The seismic structure of Wilkes Land/Terre Adelie, East Antarctica and comparison with Australia: First steps in reconstructing the deep lithosphere of Gondwana

Abstract

A determination of the seismic structure of the crust and uppermost mantle of East Antarctica, in the region of Casey station, Wilkes Land and Dumont D'Urville station, Terre Adelie is presented. High-fidelity waveforms from teleseismic earthquakes recorded at stations CASY and DRV (1996-2001) are used to calculate the seismic receiver function, the signal produced as energy passes through layers in the seismic velocity structure under the receiving station. The receiver functions are stacked to improve the signal-to-noise ratio and then modelled using an inverse algorithm to find the structure that best fits the observed waveform at each station. Inferences are made regarding the tectonic structure, in particular, the crustal thickness and character of the seismic Moho.

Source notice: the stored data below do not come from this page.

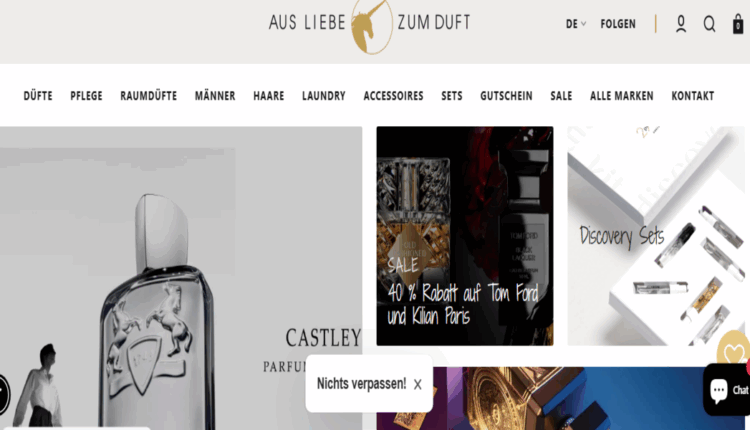Click the Castley Parfums hero image
This screenshot has width=750, height=430.
coord(181,277)
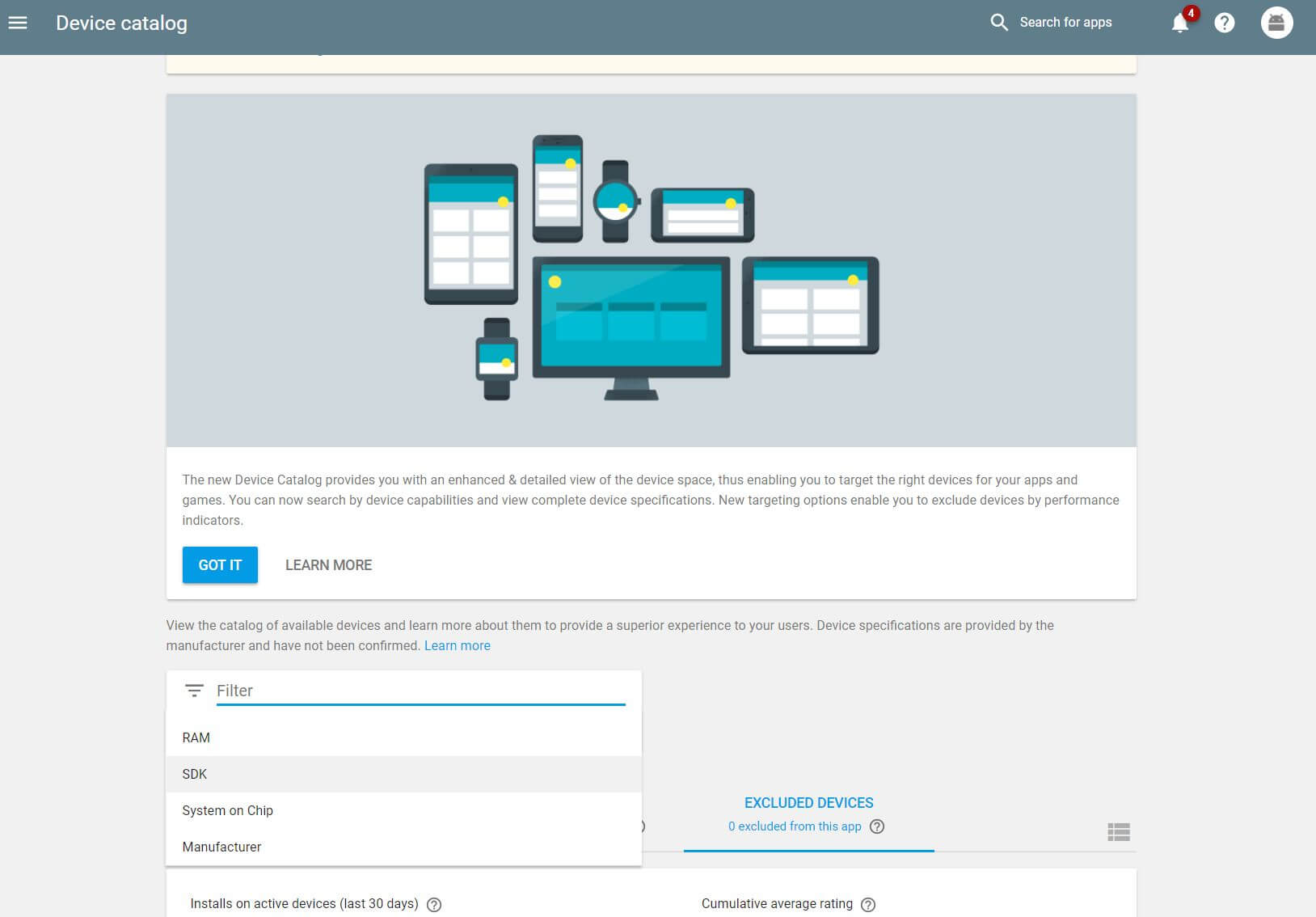Viewport: 1316px width, 917px height.
Task: Click the LEARN MORE button
Action: pos(328,565)
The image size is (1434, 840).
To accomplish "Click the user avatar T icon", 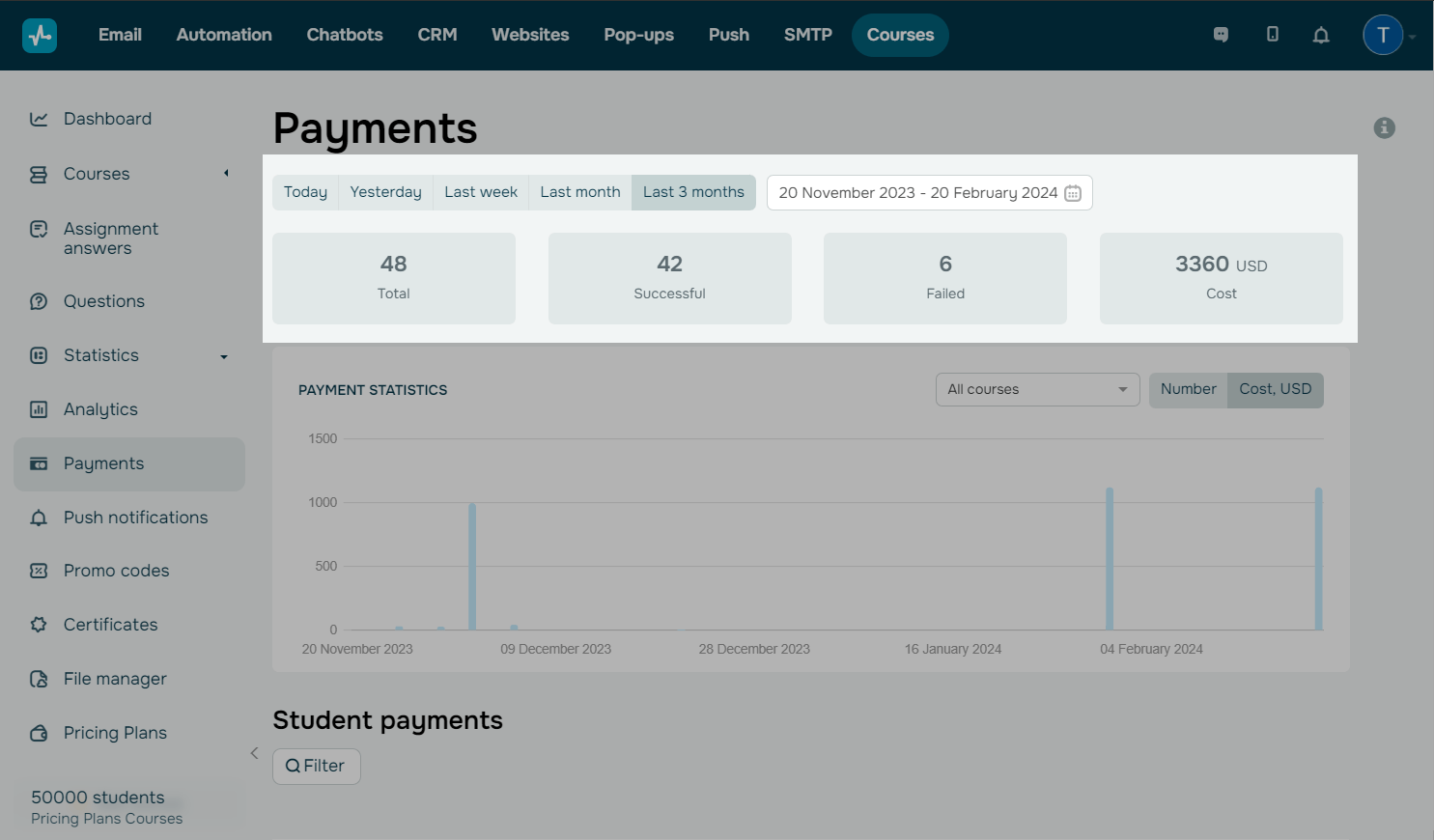I will click(x=1382, y=35).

The crustal thickness under Casey Station is found to be 30 km (+/- 2 km) with a fairly sharp Moho, considerably less than Dumont D'Urville Station, where the crustal thickness is 42 km, and there is a significant low velocity region in the deep crust. The structure of the Wilkes Land lithosphere is comparable to that of the Albany-Fraser Orogen, Western Australia, part of its conjugate margin. This places a new constraint on the relative position of East Antarctica and Australia in the reconstruction of Gondwana, and earlier, supercontinents. A recent reinterpretation of Antarctic geology proposes tectonic province boundaries trending perpendicular to the coast with counterparts in southern Australia. Seismic techniques, determining structure beneath regions with no surface exposure, are vital tools in testing such tectonic hypotheses, towards the reconstruction of Gondwana to full lithospheric depth.